Park Hee-soon (left) and Bruce Khan (right)

With the South Korean martial arts movie Revenger, Netflix adds to its growing catalog of hyper-violent action movies. But, is it able to match the standards (for better or worse) set by the other acclaimed movies – the two Raid films, the other two Iko Uwais starrer Headshot and The Night Comes For Us, and Keanu Reeves’ neon-drenched ballistic ballet John Wick – available on Netflix?

Bruce Khan, who plays the protagonist, doubles up as the screenwriter for the movie, which is directed by Lee Seung-wan III in his debut. As you may have guessed by the title, the movie tells the story of a man seeking revenge on a ruthless criminal who murdered his family.

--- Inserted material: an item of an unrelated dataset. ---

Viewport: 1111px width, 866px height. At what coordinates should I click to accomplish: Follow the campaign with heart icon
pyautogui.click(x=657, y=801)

That’s right, the staple of the revenge genre (my condolences, there, to the fictional families who have died so that we could enjoy the sweet nectar of revenge exacted by punching the wrongdoer to a pulp).

So, what’s new? This time the “revenger” must infiltrate a prison island, fight off hordes of criminals, make a bunch of allies, dispatch a few more along the way, and then punch the villain to a pulp. So, yeah, it’s a generic revenge movie caged in a poor man’s Hunger Games, which itself is a poor man’s Battle Royale.

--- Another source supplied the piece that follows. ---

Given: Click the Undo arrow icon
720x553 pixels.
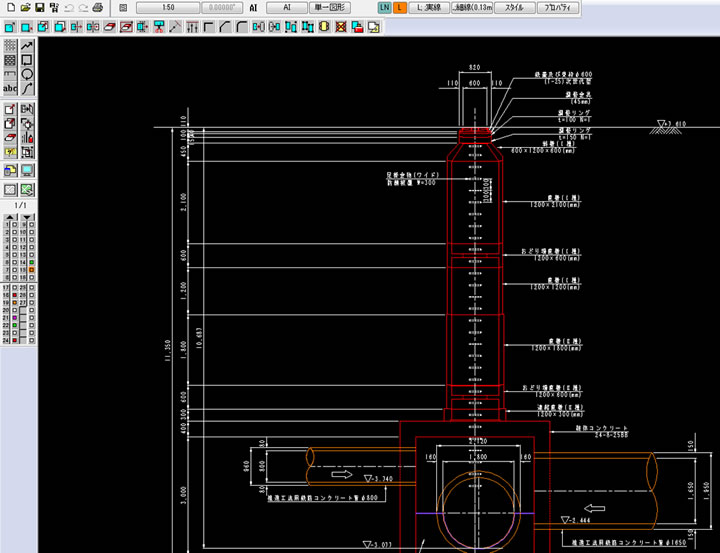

But I am sure the people (including me) who would watch this movie wouldn’t want the movie to be burdened needlessly with a plot for the sake of it. Too many plot lines, characters, and convoluted storytelling seem forced and take away the impact of the action. The good news is there is none of that to worry about, and the movie delivers on the action promised in the trailers. The bad news is, apart from the action, there is nothing to worry about. None of the characters are fleshed out and the plot only exists as a breather in between the seemingly relentless fight scenes.

Bruce Khan, who has worked in the South Korean movie industry as a stunt performer, brings all the years’ experience to the screen. And the result is some really great hand to hand combat sequences. In fact, the action is the only redeeming factor about the movie, and Bruce Khan the only custodian of the winning combination of punches and kicks, for the script allows no one else to shine like Bruce does, which is easy to see why when the credits roll.

I would definitely like to watch Bruce Khan in the future, but only if he lets someone else write the screenplay.